## TASK DIRECTIONS:
Lift out each line of the data that holds "avatar".

[MATERIAL TO PROCESS Boundary: Start]

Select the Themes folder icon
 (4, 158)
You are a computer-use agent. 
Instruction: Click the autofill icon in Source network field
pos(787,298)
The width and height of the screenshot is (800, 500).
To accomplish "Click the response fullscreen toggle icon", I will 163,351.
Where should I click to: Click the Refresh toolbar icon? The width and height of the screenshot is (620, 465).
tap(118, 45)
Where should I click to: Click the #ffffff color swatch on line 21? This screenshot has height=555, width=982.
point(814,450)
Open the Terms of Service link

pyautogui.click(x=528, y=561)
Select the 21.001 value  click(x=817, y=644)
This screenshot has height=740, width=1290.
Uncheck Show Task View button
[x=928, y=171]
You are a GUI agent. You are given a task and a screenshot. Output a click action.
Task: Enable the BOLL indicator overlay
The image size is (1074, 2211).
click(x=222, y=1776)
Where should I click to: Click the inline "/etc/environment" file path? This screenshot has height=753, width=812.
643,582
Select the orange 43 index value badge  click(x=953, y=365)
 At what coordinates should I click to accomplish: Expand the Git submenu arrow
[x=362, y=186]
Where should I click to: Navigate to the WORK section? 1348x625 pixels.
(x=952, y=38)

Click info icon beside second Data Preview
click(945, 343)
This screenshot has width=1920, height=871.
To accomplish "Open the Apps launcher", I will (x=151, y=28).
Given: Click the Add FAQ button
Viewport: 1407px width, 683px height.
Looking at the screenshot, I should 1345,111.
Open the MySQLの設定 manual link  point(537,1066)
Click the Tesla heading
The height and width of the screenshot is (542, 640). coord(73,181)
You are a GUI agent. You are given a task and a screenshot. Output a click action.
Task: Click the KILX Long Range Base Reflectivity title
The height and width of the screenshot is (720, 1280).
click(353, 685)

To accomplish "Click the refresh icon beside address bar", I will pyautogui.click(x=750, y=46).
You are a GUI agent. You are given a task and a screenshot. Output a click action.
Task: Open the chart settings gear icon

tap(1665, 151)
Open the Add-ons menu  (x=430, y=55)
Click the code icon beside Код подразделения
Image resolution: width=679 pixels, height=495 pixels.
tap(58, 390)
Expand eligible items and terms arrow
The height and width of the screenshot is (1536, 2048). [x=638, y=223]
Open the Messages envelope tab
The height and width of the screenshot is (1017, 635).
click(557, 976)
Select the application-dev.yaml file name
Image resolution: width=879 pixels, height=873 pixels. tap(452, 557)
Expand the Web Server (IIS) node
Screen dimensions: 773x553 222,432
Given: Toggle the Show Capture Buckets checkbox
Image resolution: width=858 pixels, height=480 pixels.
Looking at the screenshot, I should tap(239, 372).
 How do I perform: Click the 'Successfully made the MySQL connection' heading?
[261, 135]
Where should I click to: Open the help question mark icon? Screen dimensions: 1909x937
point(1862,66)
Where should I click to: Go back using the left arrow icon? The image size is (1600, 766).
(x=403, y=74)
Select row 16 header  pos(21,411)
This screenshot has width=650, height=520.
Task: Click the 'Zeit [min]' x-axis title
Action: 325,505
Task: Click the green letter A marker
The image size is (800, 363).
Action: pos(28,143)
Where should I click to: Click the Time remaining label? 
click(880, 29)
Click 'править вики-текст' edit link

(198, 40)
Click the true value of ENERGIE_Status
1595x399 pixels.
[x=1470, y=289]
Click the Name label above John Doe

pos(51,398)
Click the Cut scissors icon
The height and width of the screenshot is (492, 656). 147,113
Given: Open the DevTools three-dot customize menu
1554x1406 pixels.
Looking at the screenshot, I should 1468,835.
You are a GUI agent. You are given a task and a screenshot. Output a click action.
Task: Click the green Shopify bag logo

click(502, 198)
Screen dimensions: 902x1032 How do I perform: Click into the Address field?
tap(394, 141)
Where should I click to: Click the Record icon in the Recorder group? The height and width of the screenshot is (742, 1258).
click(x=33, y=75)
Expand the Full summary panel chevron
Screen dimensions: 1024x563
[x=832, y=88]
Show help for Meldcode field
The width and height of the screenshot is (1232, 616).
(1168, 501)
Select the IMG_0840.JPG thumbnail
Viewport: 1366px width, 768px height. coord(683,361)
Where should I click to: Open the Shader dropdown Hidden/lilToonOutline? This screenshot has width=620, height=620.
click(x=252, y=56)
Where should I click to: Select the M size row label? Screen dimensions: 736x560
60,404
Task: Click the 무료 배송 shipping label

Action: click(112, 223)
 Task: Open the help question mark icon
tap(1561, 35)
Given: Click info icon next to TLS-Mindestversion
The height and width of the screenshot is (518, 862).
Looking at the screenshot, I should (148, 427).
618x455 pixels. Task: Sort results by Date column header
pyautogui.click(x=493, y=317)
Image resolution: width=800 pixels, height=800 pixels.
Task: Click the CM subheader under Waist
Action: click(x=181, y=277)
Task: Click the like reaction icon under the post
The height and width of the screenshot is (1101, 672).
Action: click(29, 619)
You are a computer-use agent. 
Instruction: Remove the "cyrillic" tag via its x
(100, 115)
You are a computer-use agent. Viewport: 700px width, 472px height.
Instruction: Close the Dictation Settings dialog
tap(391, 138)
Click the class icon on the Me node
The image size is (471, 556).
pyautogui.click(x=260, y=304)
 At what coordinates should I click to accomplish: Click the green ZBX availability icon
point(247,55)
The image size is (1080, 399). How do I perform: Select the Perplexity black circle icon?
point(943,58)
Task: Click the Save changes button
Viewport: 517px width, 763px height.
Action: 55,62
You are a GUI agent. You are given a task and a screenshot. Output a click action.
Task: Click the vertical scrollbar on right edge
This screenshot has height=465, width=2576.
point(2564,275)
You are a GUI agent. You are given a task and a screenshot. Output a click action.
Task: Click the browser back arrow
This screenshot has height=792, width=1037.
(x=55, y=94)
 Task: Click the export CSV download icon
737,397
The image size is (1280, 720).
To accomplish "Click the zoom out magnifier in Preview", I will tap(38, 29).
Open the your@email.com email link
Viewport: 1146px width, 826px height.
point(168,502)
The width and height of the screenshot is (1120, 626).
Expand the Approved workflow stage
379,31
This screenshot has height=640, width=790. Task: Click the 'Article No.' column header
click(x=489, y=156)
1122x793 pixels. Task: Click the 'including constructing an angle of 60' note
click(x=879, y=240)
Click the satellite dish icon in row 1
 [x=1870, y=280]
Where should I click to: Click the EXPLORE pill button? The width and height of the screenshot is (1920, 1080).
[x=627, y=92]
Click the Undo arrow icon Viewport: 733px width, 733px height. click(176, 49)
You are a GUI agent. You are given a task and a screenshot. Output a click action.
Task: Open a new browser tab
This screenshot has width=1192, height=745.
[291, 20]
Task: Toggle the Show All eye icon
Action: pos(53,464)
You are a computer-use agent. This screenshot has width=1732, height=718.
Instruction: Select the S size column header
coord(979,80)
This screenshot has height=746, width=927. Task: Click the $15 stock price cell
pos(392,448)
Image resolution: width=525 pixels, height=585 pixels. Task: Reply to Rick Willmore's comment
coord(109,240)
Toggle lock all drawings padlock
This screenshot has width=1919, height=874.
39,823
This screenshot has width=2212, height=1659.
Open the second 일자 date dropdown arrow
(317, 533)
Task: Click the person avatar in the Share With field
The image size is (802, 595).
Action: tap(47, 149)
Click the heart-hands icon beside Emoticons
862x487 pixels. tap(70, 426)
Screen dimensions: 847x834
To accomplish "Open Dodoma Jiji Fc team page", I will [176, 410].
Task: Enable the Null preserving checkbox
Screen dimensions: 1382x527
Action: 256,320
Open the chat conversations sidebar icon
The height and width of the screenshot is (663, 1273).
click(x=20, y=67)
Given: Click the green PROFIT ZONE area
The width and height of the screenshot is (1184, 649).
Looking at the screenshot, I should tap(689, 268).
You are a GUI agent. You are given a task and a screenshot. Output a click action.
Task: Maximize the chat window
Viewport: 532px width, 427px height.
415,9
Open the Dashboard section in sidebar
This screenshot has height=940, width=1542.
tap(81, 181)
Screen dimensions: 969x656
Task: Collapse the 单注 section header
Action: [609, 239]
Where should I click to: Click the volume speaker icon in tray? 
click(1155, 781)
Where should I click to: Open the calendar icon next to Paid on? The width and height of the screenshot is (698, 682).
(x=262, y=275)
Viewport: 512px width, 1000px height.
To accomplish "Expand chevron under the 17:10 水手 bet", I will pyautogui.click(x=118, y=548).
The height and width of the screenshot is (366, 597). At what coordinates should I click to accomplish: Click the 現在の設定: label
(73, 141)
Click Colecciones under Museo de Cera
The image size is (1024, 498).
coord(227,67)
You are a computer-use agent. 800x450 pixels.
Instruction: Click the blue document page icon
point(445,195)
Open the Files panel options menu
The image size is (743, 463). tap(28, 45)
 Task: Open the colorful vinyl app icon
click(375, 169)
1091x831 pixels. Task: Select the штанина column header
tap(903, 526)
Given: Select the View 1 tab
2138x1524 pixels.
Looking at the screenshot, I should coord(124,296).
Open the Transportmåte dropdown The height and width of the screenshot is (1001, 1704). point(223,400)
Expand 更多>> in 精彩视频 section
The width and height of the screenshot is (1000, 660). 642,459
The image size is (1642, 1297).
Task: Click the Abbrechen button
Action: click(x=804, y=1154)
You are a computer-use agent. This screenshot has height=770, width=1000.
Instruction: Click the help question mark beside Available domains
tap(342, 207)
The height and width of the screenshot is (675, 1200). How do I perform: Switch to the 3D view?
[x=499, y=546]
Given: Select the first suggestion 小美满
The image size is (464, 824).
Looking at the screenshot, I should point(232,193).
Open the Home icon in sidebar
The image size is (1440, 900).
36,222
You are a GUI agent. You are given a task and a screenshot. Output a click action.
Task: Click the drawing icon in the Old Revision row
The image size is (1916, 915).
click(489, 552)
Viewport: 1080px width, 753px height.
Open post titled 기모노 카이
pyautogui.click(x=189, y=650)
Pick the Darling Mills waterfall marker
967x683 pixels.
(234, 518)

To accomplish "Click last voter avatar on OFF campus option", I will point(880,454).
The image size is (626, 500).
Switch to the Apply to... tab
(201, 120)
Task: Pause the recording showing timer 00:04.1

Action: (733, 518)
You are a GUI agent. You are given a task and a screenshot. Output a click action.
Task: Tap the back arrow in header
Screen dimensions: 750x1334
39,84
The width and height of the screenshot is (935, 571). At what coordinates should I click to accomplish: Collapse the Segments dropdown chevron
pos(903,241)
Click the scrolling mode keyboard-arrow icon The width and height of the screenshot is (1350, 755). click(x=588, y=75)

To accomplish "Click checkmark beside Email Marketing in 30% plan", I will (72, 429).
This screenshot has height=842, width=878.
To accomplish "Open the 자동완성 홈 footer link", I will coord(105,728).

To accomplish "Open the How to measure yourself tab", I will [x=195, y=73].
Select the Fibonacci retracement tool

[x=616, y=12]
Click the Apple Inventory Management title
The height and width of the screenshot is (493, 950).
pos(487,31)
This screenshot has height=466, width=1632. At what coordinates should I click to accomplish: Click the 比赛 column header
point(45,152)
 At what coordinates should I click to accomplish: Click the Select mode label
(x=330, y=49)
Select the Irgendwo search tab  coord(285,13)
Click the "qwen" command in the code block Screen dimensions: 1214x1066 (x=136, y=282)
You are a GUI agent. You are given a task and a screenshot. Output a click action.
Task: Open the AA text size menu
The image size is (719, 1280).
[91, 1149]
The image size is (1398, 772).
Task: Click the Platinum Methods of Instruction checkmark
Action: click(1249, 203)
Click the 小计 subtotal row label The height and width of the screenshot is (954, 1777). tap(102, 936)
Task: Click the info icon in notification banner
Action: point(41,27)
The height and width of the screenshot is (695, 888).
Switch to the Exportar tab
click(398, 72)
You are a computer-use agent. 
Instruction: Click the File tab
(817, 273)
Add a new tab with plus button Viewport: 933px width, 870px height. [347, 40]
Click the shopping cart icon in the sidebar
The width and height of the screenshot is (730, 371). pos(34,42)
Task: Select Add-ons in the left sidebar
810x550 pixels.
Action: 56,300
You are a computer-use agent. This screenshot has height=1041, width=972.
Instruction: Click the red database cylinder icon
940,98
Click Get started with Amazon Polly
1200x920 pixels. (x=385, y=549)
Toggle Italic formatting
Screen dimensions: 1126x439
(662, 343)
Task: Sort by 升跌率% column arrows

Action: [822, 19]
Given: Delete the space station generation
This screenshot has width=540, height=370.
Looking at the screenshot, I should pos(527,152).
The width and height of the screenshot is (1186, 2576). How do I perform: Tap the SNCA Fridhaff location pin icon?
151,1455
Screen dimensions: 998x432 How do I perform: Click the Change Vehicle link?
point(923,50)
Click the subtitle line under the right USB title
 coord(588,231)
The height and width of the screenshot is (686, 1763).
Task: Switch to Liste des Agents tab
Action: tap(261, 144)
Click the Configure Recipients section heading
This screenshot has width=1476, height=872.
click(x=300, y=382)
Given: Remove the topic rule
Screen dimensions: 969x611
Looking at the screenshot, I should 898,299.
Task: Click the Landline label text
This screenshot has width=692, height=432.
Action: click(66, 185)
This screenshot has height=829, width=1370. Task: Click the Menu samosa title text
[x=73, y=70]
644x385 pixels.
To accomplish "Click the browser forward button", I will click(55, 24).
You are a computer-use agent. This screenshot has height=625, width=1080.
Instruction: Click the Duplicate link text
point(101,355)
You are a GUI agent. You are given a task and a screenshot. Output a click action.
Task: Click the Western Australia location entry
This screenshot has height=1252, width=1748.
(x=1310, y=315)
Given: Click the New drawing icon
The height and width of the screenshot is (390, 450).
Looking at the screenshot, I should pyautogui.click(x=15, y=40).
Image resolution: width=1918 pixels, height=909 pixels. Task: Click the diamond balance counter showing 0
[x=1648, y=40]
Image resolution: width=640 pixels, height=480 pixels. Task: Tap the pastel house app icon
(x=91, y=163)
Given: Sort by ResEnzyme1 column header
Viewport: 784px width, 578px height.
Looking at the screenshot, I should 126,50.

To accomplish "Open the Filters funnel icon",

[MATERIAL TO PROCESS Boundary: End]

## RESULT OF THE TASK:
Task: Click the person avatar in the Share With field
To accomplish "Click last voter avatar on OFF campus option", I will point(880,454).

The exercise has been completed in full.